Given request a: Write out the stretch of the records from their start through the line containing "point(99,41)", with both ends included and each line reproduced unchanged.

Text provided:
***

Japanese kaiju television series

Godzilla Singular Point (ゴジラ S.P ＜シンギュラポイント＞, Gojira Shingyura Pointo) is a Japanese anime television series directed by Atsushi Takahashi and written by Toh EnJoe. Produced by the animation studios Bones and Orange and licensed by Netflix, the series premiered on March 25, 2021, on Netflix in Japan, and on Tokyo MX and other channels on April 1 to June 24, 2021. The series is part of the Godzilla franchise and features monsters from its Shōwa era (1954–1975). In 2023, EnJoe suggested that a second season of the series may be produced.

== Plot ==
In Nigashio City, Chiba Prefecture in the year 2030, engineer Yun Arikawa of the local "do-it-all" shop Otaki Factory investigates happenings in a Western-style mansion, long thought abandoned. Mei Kamino, a graduate student studying imaginary creatures, investigates mysterious signals received from Misakioku, the former Tsuguno district's administrative building. These two strangers, investigating mysteries in two different locations, both hear the same song. As they are brought together by this common mystery, they are led into a battle against an unprecedented threat to the universe.

***

Rows:
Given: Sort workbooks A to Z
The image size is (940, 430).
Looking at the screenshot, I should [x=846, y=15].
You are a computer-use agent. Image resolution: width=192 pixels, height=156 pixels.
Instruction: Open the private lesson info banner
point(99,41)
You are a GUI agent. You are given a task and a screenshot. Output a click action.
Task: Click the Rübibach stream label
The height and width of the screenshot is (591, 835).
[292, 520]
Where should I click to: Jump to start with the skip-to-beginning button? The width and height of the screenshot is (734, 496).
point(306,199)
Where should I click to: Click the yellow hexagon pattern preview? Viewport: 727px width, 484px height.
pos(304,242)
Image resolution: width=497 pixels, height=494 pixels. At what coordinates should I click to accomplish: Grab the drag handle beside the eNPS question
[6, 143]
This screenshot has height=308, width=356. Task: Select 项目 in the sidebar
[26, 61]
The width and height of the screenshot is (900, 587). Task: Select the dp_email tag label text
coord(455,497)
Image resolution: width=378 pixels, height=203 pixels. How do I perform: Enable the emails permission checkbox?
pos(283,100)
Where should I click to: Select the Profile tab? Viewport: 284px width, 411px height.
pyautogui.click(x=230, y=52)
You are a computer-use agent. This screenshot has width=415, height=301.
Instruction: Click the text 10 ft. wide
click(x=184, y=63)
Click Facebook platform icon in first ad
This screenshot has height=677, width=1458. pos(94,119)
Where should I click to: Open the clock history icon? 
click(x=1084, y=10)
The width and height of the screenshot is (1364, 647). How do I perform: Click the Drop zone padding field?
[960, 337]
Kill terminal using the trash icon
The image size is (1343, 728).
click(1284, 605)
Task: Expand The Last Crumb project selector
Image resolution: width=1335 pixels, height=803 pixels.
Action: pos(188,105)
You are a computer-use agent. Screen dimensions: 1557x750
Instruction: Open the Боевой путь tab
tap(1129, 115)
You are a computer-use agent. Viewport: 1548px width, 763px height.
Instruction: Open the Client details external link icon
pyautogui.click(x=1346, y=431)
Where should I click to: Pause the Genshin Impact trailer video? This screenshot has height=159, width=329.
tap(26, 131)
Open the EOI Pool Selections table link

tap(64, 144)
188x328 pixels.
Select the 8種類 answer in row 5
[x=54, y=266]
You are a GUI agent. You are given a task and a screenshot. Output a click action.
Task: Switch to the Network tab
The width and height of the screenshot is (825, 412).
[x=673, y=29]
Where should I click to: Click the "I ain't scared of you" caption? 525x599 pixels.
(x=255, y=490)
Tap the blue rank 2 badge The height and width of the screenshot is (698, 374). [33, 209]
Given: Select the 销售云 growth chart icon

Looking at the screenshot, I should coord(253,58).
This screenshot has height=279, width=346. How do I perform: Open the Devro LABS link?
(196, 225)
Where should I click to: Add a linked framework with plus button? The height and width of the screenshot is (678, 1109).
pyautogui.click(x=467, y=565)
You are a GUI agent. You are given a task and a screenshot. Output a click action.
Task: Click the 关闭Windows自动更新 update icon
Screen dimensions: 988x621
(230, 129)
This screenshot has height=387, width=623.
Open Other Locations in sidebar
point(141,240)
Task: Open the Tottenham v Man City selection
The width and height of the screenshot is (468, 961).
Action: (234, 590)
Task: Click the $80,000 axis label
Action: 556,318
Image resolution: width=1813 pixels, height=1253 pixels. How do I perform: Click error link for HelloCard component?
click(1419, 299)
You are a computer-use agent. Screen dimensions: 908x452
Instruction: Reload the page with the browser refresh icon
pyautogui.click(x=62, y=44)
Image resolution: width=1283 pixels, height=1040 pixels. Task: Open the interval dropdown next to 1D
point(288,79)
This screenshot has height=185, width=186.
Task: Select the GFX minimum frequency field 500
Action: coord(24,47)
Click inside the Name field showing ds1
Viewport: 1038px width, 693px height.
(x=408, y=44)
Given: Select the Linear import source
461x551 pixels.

***

Given request b: Decide whether each statement agrees with the text on Godzilla Singular Point: (i) the series premiered on Netflix in Japan on March 25, 2021; (ii) Mei Kamino is an engineer at Otaki Factory; (iii) the story takes place in the year 2030. For each, answer yes or no and quote the deciding words.

Complete response a:
Given: Sort workbooks A to Z
The image size is (940, 430).
Looking at the screenshot, I should [x=846, y=15].
You are a computer-use agent. Image resolution: width=192 pixels, height=156 pixels.
Instruction: Open the private lesson info banner
point(99,41)

Complete response b:
(i) Yes: "the series premiered on March 25, 2021, on Netflix in Japan"
(ii) No: "Mei Kamino, a graduate student studying imaginary creatures"
(iii) Yes: "Chiba Prefecture in the year 2030"